# Sampling a specific country from the hierarchical model example

In the GLM: Hierarchical Linear Regression article a hierarchical regression model is used to predict radon levels in different counties.

By using pm.sample the parameter’s distributions for each country can be fitted. Now that I know the parameters, how can I sample the model for a specific county only?

Full details

Full details. Code from article:

import matplotlib.pyplot as plt
import numpy as np
import pymc3 as pm
import pandas as pd
import theano

county_names = data.county.unique()
county_idx = data.county_code.values

n_counties = len(data.county.unique())

with pm.Model() as hierarchical_model:
# Hyperpriors for group nodes
mu_a = pm.Normal('mu_a', mu=0., sd=100**2)
sigma_a = pm.HalfCauchy('sigma_a', 5)
mu_b = pm.Normal('mu_b', mu=0., sd=100**2)
sigma_b = pm.HalfCauchy('sigma_b', 5)

# Intercept for each county, distributed around group mean mu_a
# Above we just set mu and sd to a fixed value while here we
# plug in a common group distribution for all a and b (which are
# vectors of length n_counties).
a = pm.Normal('a', mu=mu_a, sd=sigma_a, shape=n_counties)
# Intercept for each county, distributed around group mean mu_a
b = pm.Normal('b', mu=mu_b, sd=sigma_b, shape=n_counties)

# Model error
eps = pm.HalfCauchy('eps', 5)

radon_est = a[county_idx] + b[county_idx] * data.floor.values

# Data likelihood

Then to fit the model and determine parameter distributions:

with hierarchical_model:
hierarchical_trace = pm.sample(draws=2000, n_init=1000)

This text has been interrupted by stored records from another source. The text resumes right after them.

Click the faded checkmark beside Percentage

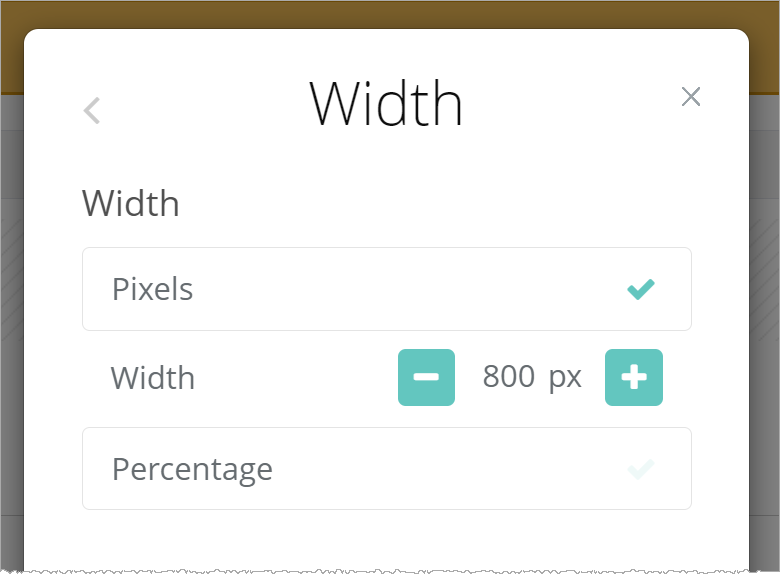click(640, 468)
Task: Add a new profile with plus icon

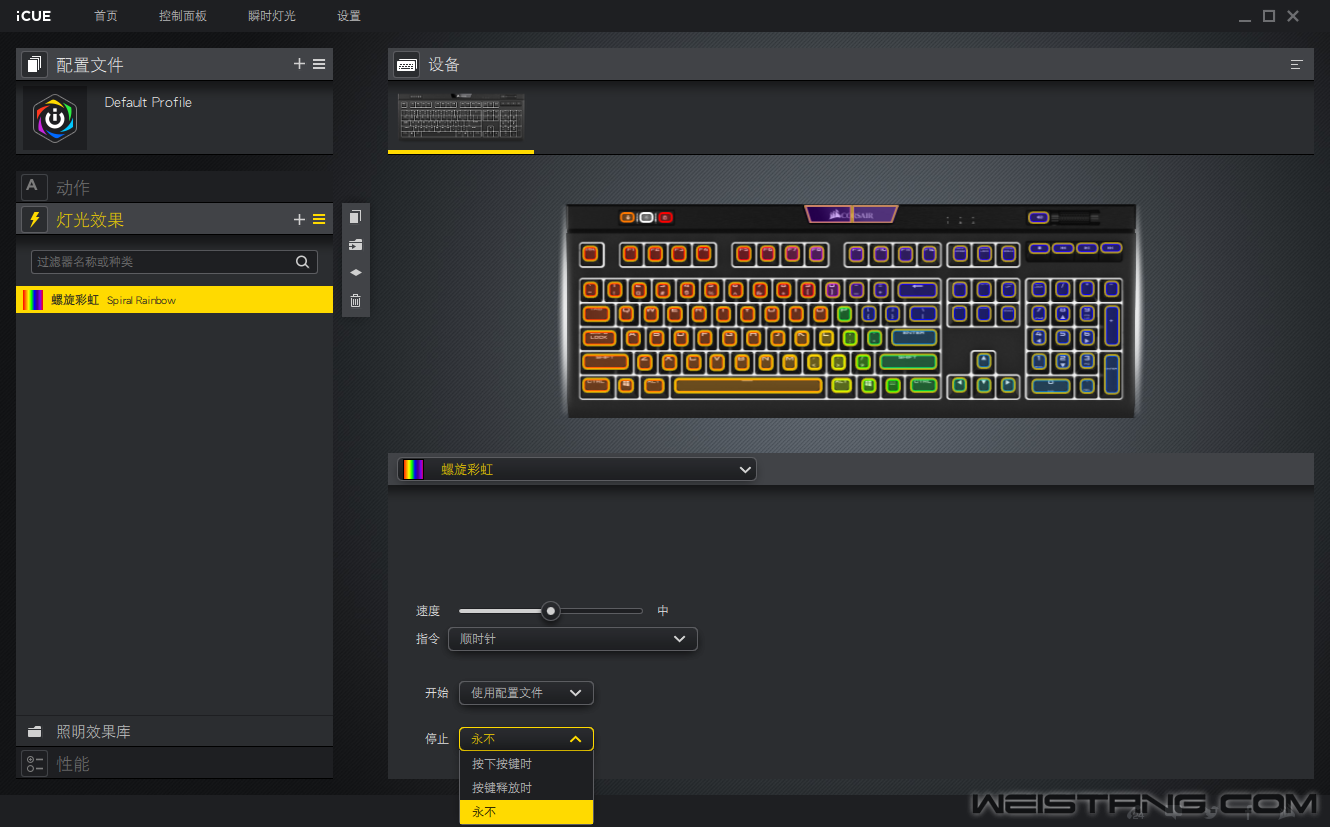Action: pos(299,64)
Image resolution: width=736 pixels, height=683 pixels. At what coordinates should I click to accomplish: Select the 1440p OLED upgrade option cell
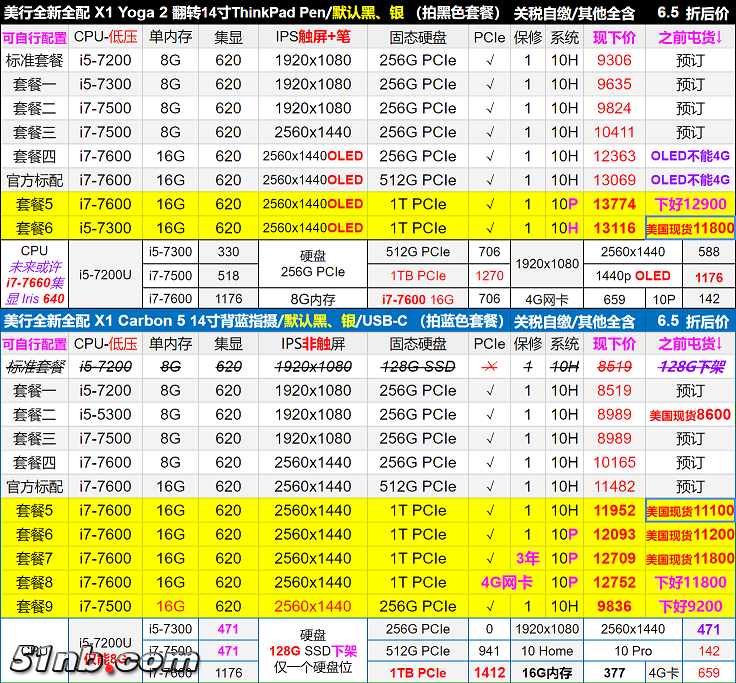click(x=640, y=276)
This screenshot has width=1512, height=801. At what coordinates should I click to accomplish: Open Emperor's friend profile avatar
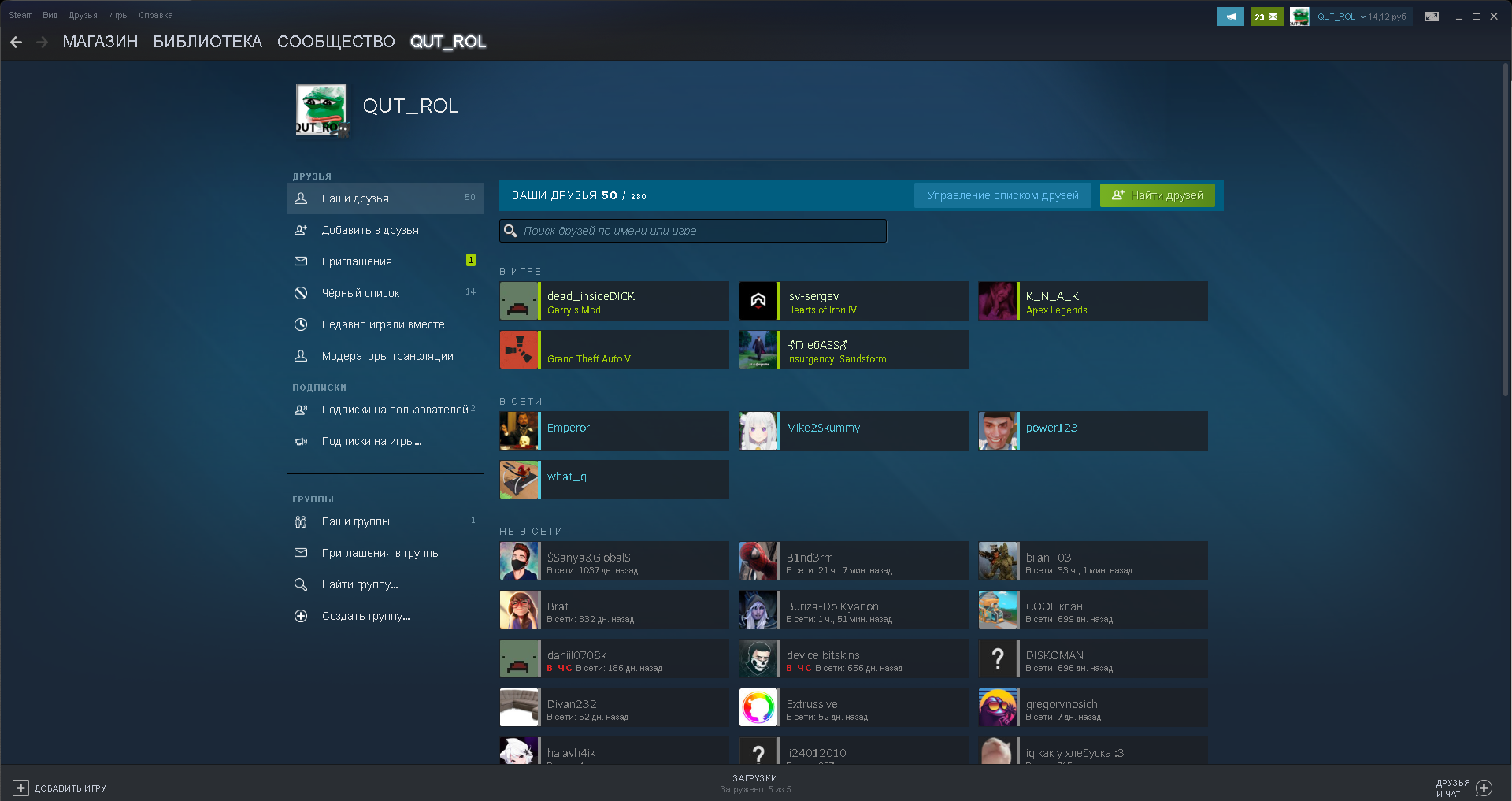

How can I now sample the model for a specific county only, for example AITKIN?

I’m assuming you mean ‘get the posterior distribution for a specific county only, after having performed inference using all counties.’ (The alternative would be to perform inference using just the observed data from a specific county, in which case the hierarchical model wouldn’t make sense).

a and b are 1-D arrays n_counties long. So you just want to get the samples for all counties, and choose only those for the county you are interested in:

a_samples = hierarchical_trace.get_values('a', thin=5)
aitkin_idx = 0  # this is a guess; the point is, each county has a unique integer index
aitkin_a_samples = a_samples[:, aitkin_idx]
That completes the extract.